Northern Victorian irrigators have racked up almost $12million in debt to Goulburn-Murray Water as the full impact of the dairy crisis continues to reveal itself.
By: ALANA CHRISTENSEN
Source: Riverine Herald
The figures, revealed in the irrigation authority’s annual report, have largely been attributed to dairy farmers that have struggled to pay their water bills in the wake of the milk price crisis triggered by Murray Goulburn’s payment clawback.
‘‘The dairy commodity price reduction in mid-2016 affected a large number of G-MW’s customers through the year, a large proportion of whom sought payment agreements for their accounts,’’ the annual report read.
The report outlines millions of dollars in debt that is more than four months overdue yet is still considered ‘‘collectable’’.
G-MW currently has a number of hardship procedures in place designed to assist customers in managing their debt that offer irrigators discounts, waived interest provisions and deferment of existing debt to ensure farmers are not at risk of losing their water supply.
UDV president Adam Jenkins said the organisation would be interested in seeing more clarity around the numbers as the levels of outstanding debts had not been an issue brought up by dairy farmers.
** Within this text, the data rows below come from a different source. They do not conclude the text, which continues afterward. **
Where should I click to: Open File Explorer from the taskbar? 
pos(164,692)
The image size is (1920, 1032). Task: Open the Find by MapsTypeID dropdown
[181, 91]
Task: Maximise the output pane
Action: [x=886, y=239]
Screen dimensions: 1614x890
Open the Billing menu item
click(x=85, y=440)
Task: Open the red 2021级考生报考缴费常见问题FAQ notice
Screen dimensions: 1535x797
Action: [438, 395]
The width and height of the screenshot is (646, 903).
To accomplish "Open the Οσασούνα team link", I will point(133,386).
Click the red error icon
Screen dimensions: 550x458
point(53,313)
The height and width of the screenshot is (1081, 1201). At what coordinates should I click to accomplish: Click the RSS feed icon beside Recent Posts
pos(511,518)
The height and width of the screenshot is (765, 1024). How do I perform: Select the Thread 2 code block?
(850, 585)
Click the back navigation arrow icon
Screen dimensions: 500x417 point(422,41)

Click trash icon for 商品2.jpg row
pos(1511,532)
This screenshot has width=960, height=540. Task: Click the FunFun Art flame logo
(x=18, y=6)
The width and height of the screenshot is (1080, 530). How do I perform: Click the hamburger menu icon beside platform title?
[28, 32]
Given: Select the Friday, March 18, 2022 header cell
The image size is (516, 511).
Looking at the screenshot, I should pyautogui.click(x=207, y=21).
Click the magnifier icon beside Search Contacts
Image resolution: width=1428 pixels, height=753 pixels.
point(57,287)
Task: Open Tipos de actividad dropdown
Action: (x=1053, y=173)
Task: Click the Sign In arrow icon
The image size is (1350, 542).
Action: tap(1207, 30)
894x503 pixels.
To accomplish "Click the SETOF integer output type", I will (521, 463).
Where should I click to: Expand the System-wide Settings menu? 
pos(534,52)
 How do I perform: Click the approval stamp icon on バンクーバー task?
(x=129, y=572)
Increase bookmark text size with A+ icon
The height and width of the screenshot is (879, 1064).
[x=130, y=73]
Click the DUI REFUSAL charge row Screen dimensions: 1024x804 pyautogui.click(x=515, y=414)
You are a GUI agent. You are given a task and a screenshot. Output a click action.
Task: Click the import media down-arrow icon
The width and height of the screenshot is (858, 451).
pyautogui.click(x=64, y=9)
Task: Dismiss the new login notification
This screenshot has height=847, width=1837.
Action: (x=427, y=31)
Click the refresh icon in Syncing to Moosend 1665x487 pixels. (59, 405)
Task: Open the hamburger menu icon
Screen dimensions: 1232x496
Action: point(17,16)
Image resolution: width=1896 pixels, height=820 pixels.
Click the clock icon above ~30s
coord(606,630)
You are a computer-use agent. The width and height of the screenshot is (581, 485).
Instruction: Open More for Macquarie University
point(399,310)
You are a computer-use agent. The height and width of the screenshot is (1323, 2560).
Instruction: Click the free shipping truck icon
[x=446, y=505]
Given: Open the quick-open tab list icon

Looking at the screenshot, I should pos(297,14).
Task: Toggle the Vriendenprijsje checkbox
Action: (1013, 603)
‘‘There’s always concern about high fees and water prices but they haven’t raised these ongoing debts and how they’ll pay as an issue,’’ Mr Jenkins said.
‘‘When you consider that during the milk price crisis we had some people on $4/kg of milk solids and they need to get $5.50/kg of milk solids to be doing a reasonable job, they’ve done an extremely good job under those pressures.’’
State Member for Northern Victoria Luke O’Sullivan has used the figures to call for more transparency in the way farmers pay their water bills, telling parliament that the current format is ‘‘not equitable’’.
‘‘The impacts of that clawback are now starting to be felt, particularly by irrigators in terms of paying their water bills right now,’’ Mr O’Sullivan said.
‘‘To compound that, they have had some dry conditions throughout the north which have elevated the price of temporary water, and obviously that makes it more difficult with those higher input costs.
‘‘With dairy farmers paying for hay and grain, and water to irrigate their grass, as well as the higher electricity charges they are facing now, things are starting to get tight for the dairy industry.’’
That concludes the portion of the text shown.